* Angezeigter Text *

★ ★ ★ ★ ★

Erbringen Personen Dienstleistungen mit wesentlichen eigenen Betriebsmitteln, ist ein freies Dienstverhältnis gemäß § 4 Abs. 4 Allgemeines Sozialversicherungsgesetz (ASVG) ausgeschlossen. Doch was sind "wesentliche eigene Betriebsmittel"? Der Verwaltungsgerichtshof (VwGH) hat die entscheidenden Kriterien in seinem Erkenntnis vom 15.05.2013, 2012/08/0163 erneut herausgearbeitet.
Sachverhalt
Herr A. betreute als "selbständiger Handelsvertreter" Kundinnen und Kunden. Er verkaufte Produkte der Firma X. und führte bei Kundschaften einfache Messarbeiten durch. Die Firma X. stellte Muster und Preislisten zur Verfügung. Herr A. nahm Termine bei Kundinnen und Kunden mit seinem PKW wahr, verwendete seine eigenen Messgeräte (Wasserwage, Winkelmesser, Metermaß etc.) und nutzte auch keine betriebliche Infrastruktur der Firma X. (Büro, PC, Software etc.). Auch ein Auslagenersatz wurde nicht vereinbart.
Der VwGH hatte zu bewerten, ob Herr A. im Rahmen eines freien Dienstvertrages tätig wurde. Gemäß § 4 Abs. 4 ASVG stehen Dienstnehmerinnen und Dienstnehmern Personen gleich, die sich auf Grund freier Dienstverträge auf bestimmte oder unbestimmte Zeit zur Erbringung von Dienstleistungen für eine Dienstgeberin bzw. einen Dienstgeber verpflichten. Weiters müssen sie aus dieser Tätigkeit ein Entgelt beziehen, die Dienstleistungen im Wesentlichen persönlich erbringen und über keine wesentlichen eigenen Betriebsmittel verfügen.

★ ★ ★ ★ ★

* Gesammelte Daten *
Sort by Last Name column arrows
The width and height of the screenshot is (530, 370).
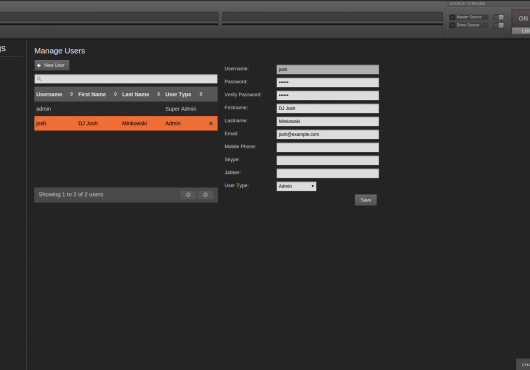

★ ★ ★ ★ ★

Führen Sie den Text über wesentliche eigene Betriebsmittel beim freien Dienstverhältnis im Anschluss an seinen letzten Satz fort.

* Ihre Antwort *
Klar war in diesem Fall, dass Herr A. entgeltlich und im Wesentlichen persönlich tätig war. Strittig war nur, ob er über wesentliche eigene Betriebsmittel verfügte.
Kriterien
Bei der Beurteilung, ob wesentliche eigene Betriebsmittel vorliegen, sind (auf Basis der Erkenntnisse des VwGH) folgende Kriterien maßgebend:
- Es ist zu prüfen, ob sich die freie Dienstnehmerin bzw. der freie Dienstnehmer mit den verwendeten Betriebsmitteln eine eigene betriebliche Infrastruktur geschaffen hat.
- Betriebsmittel sind dann für eine bestimmte Tätigkeit wesentlich, wenn sie entweder in das Betriebsvermögen aufgenommen werden oder wenn sie von vornherein dazu bestimmt sind, der betrieblichen Tätigkeit zu dienen (Lieferwagen, Spezialmaschine etc.).
- Ob ein Betriebsmittel für die Erbringung der Dienstleistung wesentlich ist, richtet sich nach der betrieblichen Struktur der freien Dienstnehmerin bzw. des freien Dienstnehmers, nicht nach jener der Auftraggeberin bzw. des Auftraggebers.
- Geringwertige Wirtschaftsgüter können keine wesentlichen eigenen Betriebsmittel darstellen.
- Der Begriff "wesentlich" ist nicht gleichbedeutend mit notwendig oder unerlässlich für die Dienstleistung.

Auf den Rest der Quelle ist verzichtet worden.